The Kaplan–Meier method was used to estimate median time to progression from start of chemotherapy with docetaxel and from subsequent start of chemotherapy with mitoxantrone. The log-rank test was used to compare PFS and survival between vaccinated and unvaccinated patients from the Vital 1 and Vital 2 trials.

To determine whether the immune status of patients prior to chemotherapy treatment impacted their responsiveness to chemotherapy,  differences in DC/MDSC and Tact/Treg ratios between patients with a good or poor response after docetaxel or mitoxantrone treatment were analyzed with the two-sample Mann–Whitney U test. To this end, patients were grouped into two groups, i.e., short vs. long PFS after docetaxel and mitoxantrone treatment. The cut-offs for short/long PFS were based on the previously described median PFS after docetaxel and mitoxantrone treatment in similar patient populations, i.e., 6.3 mo for docetaxel-treated and 3.5 mo for mitoxantrone-treated patients.

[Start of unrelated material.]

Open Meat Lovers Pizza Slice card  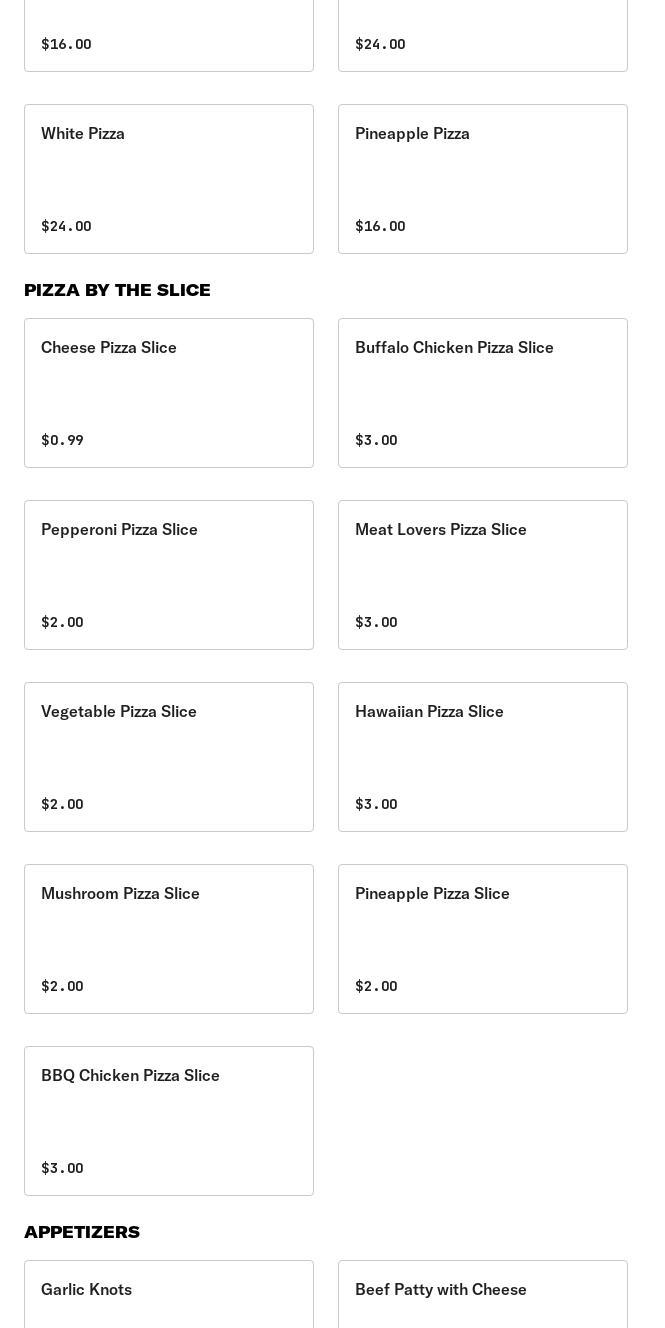(x=483, y=574)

To determine whether the cDC1/mMDSC, pDC/mMDSC and Tact/Treg ratios were useful for PFS prediction after docetaxel of mitoxantrone treatment, patients were grouped based on a DC/MDSC or Tact/Treg ratio >1 (i.e., more activated/stimulatory cells than suppressor cells) or ≤ 1 (i.e., equal amounts or less activated/stimulatory cells than suppressor cells), after which PFS for the two groups was plotted using the Kaplan–Meier method.

All statistical analyses were performed with either GraphPad or SPSS software. Differences were considered significant when p < 0.05.